Да. Он был изголодавшимся зверем. Что после тяжелой болезни или травмы, наконец-то, дорвался до сочного мяса. Не понимает – чье оно, можно ли. Не думает о последствиях, о рисках. Осознает лишь только одно.

Вот! Мое! Хочу! Не могу больше терпеть!

Рельгор двинул бедрами, ощущая, как мучительно и приятно ноет в паху. Продолжая впиваться в губы нари поцелуем. Смакуя языком ее вкус… Изысканный, как самые редкие и дорогие фрукты его родины…

Она не отвечала, словно опешила от такого напора и внезапности. Но и не противилась. Тело Альвы было мягким, податливым. Расслабленным. И Рельгор совсем потерял связь с реальностью.

По телу словно ток пробегал, жар охватил целиком. Сердце колотилось, как сумасшедшее, отзываясь в ушах низким гулом. И чудилось – воздуха не хватает. Но одновременно он словно переполнял грудь. Распирал, рвал ее на куски.

Адельтах касался нари везде. Требовательно и по-хозяйски. Заплошно и торопливо, будто боялся, что все закончится. Вот-вот их контакт прервется…

Она ведь его! Его истинная! Что может быть естественней? Что может быть в мире правильней? Чем впитываться в ее кожу. Вбиваться в нее, забывая о том, сколько времени и что происходит вокруг.

Он не думал о том, что комендант общежития может проверить, кто там вломился в пустующую комнату и застукать их вдвоем в двусмысленной позе. И весь план по защите нари от заговорщиков полетит прахом. У Рельгора просто сорвало крышу.

Пьяное блаженство затмило весь мир. От того, что она рядом, что вновь чувствует тепло ее кожи, вновь почти обладает ей…

Рухнули запреты, рамки. Ушли куда-то в небытие понятия о приличиях. О том, что можно или нельзя… О том, что правильно или неправильно…

Что-то дремучее, первобытное, инстинктивное вырвалось на волю. Альва стала целью и средством избавления от долгого, мучительного голода. От которого в груди стало жарко и все тело напряглось до спазмов.

Адельтах попытался дрожащей рукой развязать узлы на набедренной повязке, не в силах оторваться от мягких, лакомых губ нари. Продолжая сминать их своими, впитывать ее дыхание. Упиваться тем, как на его касания ротик Альвы отвечает теплом.

Он жадничал. Да, именно жадничал. Он хотел касаться ее везде. Не отрываться, не прерываться…

Ремни, которые Рельгор развязал бы даже во сне, даже в бреду, не поддавались. Пальцы путались в переплетениях шнурков.

Колхар и его приспешники!

Адельтах дернул набедренную повязку вверх – и прочная, почти как металл кожа, сложилась гармошкой, освобождая твердый, набухший мужской орган.

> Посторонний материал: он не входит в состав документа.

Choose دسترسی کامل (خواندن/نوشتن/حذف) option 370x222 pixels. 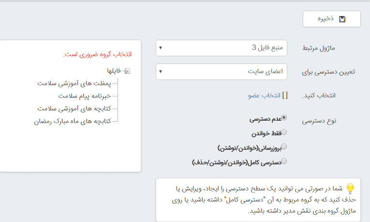(x=284, y=161)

Рельгор издал слабое рычание. Выдохнул, потому что сразу стало немного легче. На долю секунды прервал поцелуй. Выпрямился на руках над Альвой, оглядывая ее восхитительное тело.

Белое, нежное, женственное… Тяжелую высокую грудь, изящную гибкую талию, широкие крепкие бедра.

Мелькнула мысль обратиться, чтобы землянке было привычней. Эманор рассказывал, что занимается со Стеллой любовью только в человеческой ипостаси. И чету дель Марх это полностью устраивало.

Однако в следующую минуту кулачки Альвы замолотили в грудь адельтаха.

А затем она закричала, словно гордая амазонка перед атакой и с размаху влепила нагу звонкую пощечину. Щека Рельгора вспыхнула, но он настолько завелся, что даже это не могло остановить…

Ничто не могло остановить сейчас Рельгора… Кроме одного – ее взгляда.

Оскорбленного, возмущенного, яростного.

Адельтах сам не понял, как удалось отпустить землянку. Сам не смог бы себе потом объяснить.

Каждая клетка и каждый нерв агрессивно выражали протест. Адельтаха прямо потряхивало. И его тело совершенно явно голосовало за продолжение тем, что не скрывала больше набедренная повязка.